One|John|Two|John|Three|John

Returns YES: 返回是:

One|Two|Three

Returns MAYBE: 返回可能:

One|Two

Returns MAYBE: 返回可能:

One

Returns NO: 返回NO:

Three|Two|One

I understand the examples are not airtight, so here is what I have for the regex to get YES: 我了解这些示例并不是密不可分的,因此这是我让正则表达式获得肯定的结果:

if re.match('One\|(John\||Malkovich\||Stamos\||Travolta\|)*Two\|(John\||Malkovich\||Stamos\||Travolta\|)*Three\|(John\||Malkovich\||Stamos\||Travolta\|)*', 'One|John|Malkovich|Two|John|Stamos|Three|John|Travolta') != None
   return 'Yes'

Obviously if the pattern is Three|Two|One the above will fail, and we can return No , but how do I check for the Maybe case? 显然,如果模式为Three|Two|One则上述操作将失败,并且我们可以返回No ,但是如何检查Maybe情况? I thought about nesting the parentheses, like so (note, not tested) 我考虑过像这样嵌套括号(注意,未经测试)

if re.match('One\|((John\||Malkovich\||Stamos\||Travolta\|)*Two(\|(John\||Malkovich\||Stamos\||Travolta\|)*Three\|(John\||Malkovich\||Stamos\||Travolta\|)*)*)*', 'One|John|Malkovich|Two|John|Stamos|Three|John|Travolta') != None
   return 'Yes'

But I don't think that will do what I want it to do. 但是我不认为这会做我想做的事。

More Details: 更多细节:

I am not actually looking for Travoltas and Malkovichs (shocking, I know). 我实际上并不是在寻找TravoltasMalkovichs (我知道,这令人震惊)。 I am matching against inotify Patterns such as IN_MOVE , IN_CREATE , IN_OPEN , and I am logging them and getting hundreds of them, then I go in and then look for a particular pattern such as IN_ACCESS ... IN_OPEN .... IN_MODIFY , but in some cases I don't want an IN_DELETE after the IN_OPEN and in others I do. 我正在与inotify模式匹配,例如IN_MOVEIN_CREATEIN_OPEN ,并且正在记录它们并获取数百个它们,然后进入,然后查找特定的模式,例如IN_ACCESS ... IN_OPEN .... IN_MODIFY ,但是在某些情况下,我不希望在IN_DELETE之后再输入IN_OPEN而在其他情况下,我希望这样做。 I'm essentially pattern matching to use inotify to detect when text editors gone wild and they try to crush programmers souls by doing a temporary-file-swap-save instead of just modifying the file. 我本质上是在进行模式匹配,以使用inotify来检测文本编辑器何时变得疯狂 ,他们试图通过进行临时文件交换保存而不是仅仅修改文件来压垮程序员的灵魂。 I don't want to free up those logs instantly, but I only want to hold on to them for as long as is necessary. 我不想立即释放这些日志,但是我只想保留它们必要的时间。 Maybe means dont erase the logs.

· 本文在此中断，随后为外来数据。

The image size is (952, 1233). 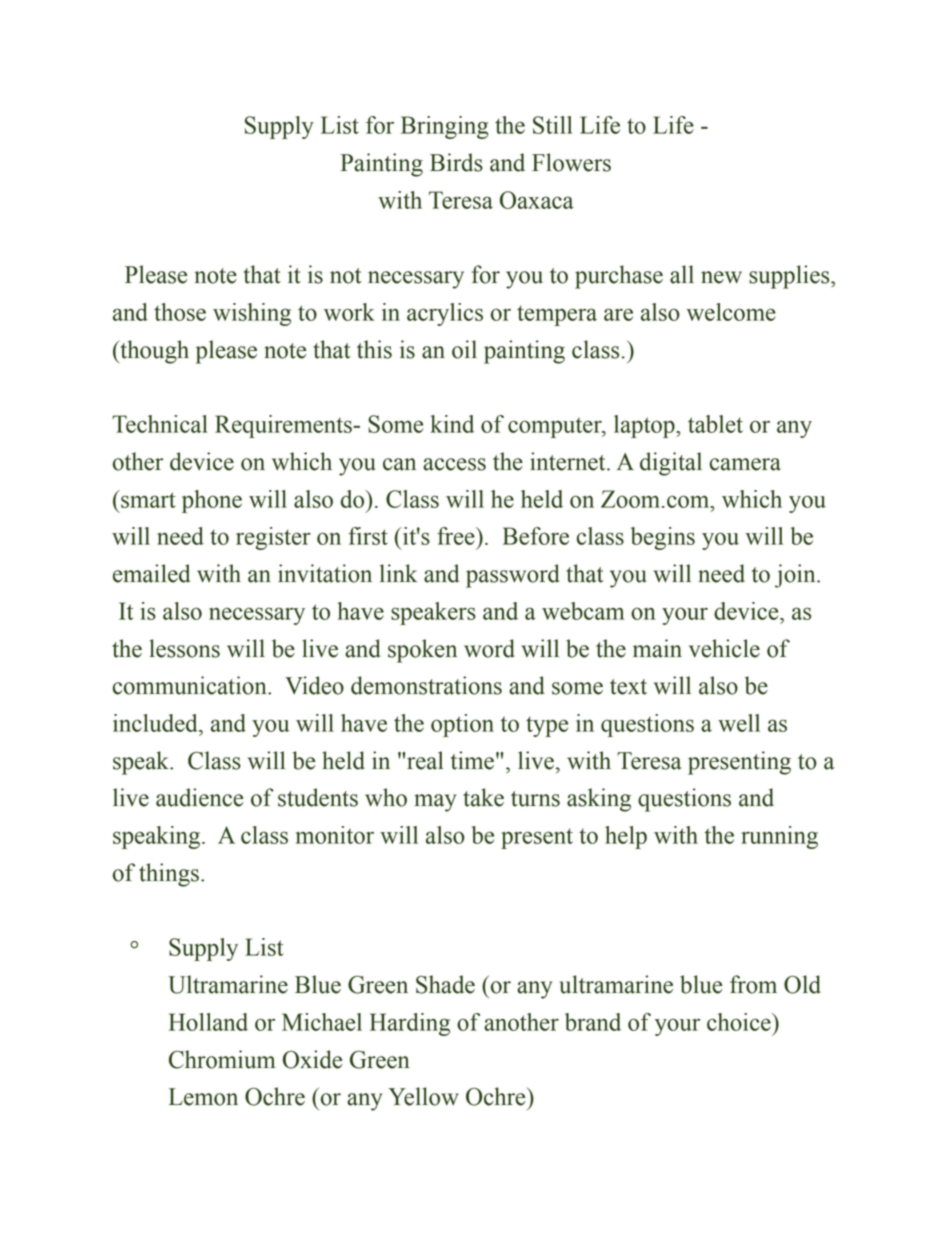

Maybe意味着不要擦除日志。 Yes means do something then erase the log and No means don't do anything but still erase the logs. Yes意思是先执行某些操作然后清除日志, No意思是不执行任何操作,但仍然清除日志。 As I will have multiple rules for each program (ie. vim v gedit v emacs ) I wanted to use a regular expression which would be more human readable and easier to write then creating a massive tree, or as user Joel suggested, just going over the words with a loop 因为我对每个程序都有多个规则(例如vim v gedit v emacs ),所以我想使用正则表达式,该表达式更易于阅读,更易于编写,然后创建大型树,或者按照用户Joel的建议进行操作带有循环的单词

I wouldn't use a regex for this. 我不会为此使用正则表达式。 But it's definitely possible: 但这绝对是可能的:

regex = re.compile(
    r"""^           # Start of string
    (?:             # Match...
     (?:            # one of the following:
      One()         # One (use empty capturing group to indicate match)
     |              # or
      \1Two()       # Two if One has matched previously
     |              # or
      \1\2Three()   # Three if One and Two have matched previously
     |              # or
      John          # any of the other strings
     |              # etc.
      Malkovich
     |
      Stamos
     |
      Travolta
     )              # End of alternation
     \|?            # followed by optional separator
    )*              # any number of repeats
    $               # until the end of the string.""", 
    re.VERBOSE)

Now you can check for YES and MAYBE by checking if you get a match at all: 现在,您可以通过检查是否完全匹配来检查是和否:

>>> yes = regex.match("One|John|Malkovich|Two|John|Stamos|Three|John|Travolta")
>>> yes
<_sre.SRE_Match object at 0x0000000001F90620>
>>> maybe = regex.match("One|John|Malkovich|Two|John|Stamos")
>>> maybe
<_sre.SRE_Match object at 0x0000000001F904F0>

And you can differentiate between YES and MAYBE by checking whether all of the groups have participated in the match (ie are not None ): 您可以通过检查所有组是否都参加了比赛(即不是None )来区分YES和MAYBE:

>>> yes.groups()
('', '', '')
>>> maybe.groups()
('', '', None)

And if the regex doesn't match at all, that's a NO for you: 如果正则表达式根本不匹配,那么对您来说是不对的:

>>> no = regex.match("Three|Two|One")
>>> no is None
True

Some people, when confronted with a problem, think "I know, I'll use regular expressions." 有些人在遇到问题时会认为“我知道,我会使用正则表达式”。 Now they have two problems. 现在他们有两个问题。 - Jamie Zawinski -杰米·扎温斯基

Perhaps an algorithm like this would be more appropriate. 也许像这样的算法会更合适。 Here is some pseudocode. 这是一些伪代码。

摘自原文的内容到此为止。